**THE TASK:**
Your answer consists of the lines in the data that contain "Sally". Copy each of them.

Dataset entries:
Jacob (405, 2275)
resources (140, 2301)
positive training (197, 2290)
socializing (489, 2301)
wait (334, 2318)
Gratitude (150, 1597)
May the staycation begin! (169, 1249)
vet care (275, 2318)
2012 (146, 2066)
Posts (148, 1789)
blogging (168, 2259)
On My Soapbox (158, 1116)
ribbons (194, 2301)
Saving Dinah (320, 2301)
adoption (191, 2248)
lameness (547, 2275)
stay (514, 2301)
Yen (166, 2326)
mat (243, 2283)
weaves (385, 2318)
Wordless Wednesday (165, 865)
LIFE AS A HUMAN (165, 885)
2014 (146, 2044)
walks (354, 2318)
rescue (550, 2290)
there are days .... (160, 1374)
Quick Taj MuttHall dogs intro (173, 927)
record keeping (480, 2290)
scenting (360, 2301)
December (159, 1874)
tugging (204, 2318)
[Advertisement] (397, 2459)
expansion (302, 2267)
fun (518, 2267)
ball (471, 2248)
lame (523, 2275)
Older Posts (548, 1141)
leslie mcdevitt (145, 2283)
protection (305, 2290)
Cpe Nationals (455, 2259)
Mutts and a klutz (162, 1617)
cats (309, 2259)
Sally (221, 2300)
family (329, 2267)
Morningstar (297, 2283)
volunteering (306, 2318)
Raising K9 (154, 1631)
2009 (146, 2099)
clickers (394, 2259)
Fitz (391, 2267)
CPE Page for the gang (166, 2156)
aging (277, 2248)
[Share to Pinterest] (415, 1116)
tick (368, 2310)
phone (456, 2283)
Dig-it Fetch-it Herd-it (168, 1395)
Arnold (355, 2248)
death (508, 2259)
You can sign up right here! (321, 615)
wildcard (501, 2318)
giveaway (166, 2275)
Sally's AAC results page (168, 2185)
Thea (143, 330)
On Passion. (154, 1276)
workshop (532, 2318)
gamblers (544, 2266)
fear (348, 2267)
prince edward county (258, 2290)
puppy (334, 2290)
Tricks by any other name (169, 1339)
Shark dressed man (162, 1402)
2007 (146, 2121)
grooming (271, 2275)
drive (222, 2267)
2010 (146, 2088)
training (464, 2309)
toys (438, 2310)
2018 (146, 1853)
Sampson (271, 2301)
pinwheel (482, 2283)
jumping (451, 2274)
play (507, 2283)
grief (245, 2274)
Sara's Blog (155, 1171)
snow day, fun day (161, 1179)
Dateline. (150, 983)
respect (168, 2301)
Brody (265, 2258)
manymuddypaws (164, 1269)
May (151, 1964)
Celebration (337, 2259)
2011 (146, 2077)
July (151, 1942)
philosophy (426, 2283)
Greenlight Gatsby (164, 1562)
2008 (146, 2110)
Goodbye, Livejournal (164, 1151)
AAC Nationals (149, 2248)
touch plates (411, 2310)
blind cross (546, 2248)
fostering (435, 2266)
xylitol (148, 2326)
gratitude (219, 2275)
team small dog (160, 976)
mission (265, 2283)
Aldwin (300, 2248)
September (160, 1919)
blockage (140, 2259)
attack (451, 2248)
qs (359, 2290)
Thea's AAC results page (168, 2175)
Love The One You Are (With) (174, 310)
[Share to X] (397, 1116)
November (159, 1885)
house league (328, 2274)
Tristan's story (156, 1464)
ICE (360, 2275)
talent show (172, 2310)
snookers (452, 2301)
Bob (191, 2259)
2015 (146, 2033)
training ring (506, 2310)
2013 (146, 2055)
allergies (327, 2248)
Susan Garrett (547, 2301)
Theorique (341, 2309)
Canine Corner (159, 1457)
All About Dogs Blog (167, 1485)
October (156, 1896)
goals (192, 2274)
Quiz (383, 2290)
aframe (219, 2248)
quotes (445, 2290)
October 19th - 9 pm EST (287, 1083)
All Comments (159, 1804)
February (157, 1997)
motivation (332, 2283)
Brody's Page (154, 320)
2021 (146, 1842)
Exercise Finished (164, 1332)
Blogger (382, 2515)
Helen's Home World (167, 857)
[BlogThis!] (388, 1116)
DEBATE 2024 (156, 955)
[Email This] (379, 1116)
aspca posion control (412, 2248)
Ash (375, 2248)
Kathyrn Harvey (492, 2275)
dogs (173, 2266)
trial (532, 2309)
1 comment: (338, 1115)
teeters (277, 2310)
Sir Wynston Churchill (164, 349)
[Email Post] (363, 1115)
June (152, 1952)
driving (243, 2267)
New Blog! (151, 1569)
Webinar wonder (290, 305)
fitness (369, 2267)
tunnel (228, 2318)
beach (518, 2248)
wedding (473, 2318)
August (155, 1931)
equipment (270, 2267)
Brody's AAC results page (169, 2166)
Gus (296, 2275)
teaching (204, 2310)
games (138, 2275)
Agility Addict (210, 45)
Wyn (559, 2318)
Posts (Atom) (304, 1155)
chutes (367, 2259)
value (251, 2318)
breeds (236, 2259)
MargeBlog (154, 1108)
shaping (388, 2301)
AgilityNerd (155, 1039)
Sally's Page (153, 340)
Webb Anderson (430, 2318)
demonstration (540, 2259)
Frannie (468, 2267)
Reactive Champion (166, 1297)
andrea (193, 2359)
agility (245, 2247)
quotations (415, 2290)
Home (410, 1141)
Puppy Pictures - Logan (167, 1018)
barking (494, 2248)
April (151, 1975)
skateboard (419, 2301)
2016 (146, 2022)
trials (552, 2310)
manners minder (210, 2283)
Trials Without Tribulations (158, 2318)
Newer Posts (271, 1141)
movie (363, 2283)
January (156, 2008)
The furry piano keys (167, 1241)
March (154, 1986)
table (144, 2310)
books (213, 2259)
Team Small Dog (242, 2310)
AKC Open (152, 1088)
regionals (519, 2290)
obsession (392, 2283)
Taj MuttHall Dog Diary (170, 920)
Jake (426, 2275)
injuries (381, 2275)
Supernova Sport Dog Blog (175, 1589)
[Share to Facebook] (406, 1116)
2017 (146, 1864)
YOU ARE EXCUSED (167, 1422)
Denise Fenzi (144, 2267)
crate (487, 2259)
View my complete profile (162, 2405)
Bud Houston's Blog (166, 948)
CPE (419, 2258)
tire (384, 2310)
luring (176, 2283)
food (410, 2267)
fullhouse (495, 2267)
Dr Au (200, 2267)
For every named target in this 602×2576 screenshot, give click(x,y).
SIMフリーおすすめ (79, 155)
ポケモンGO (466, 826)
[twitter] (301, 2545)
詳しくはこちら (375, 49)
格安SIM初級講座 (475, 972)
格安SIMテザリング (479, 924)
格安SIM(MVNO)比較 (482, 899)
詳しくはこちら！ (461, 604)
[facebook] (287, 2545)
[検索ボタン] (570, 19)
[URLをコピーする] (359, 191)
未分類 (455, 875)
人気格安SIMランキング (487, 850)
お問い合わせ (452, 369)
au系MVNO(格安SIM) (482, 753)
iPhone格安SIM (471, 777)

**SOLUTION TO THIS TASK:**
Sally (221, 2300)
Sally's AAC results page (168, 2185)
Sally's Page (153, 340)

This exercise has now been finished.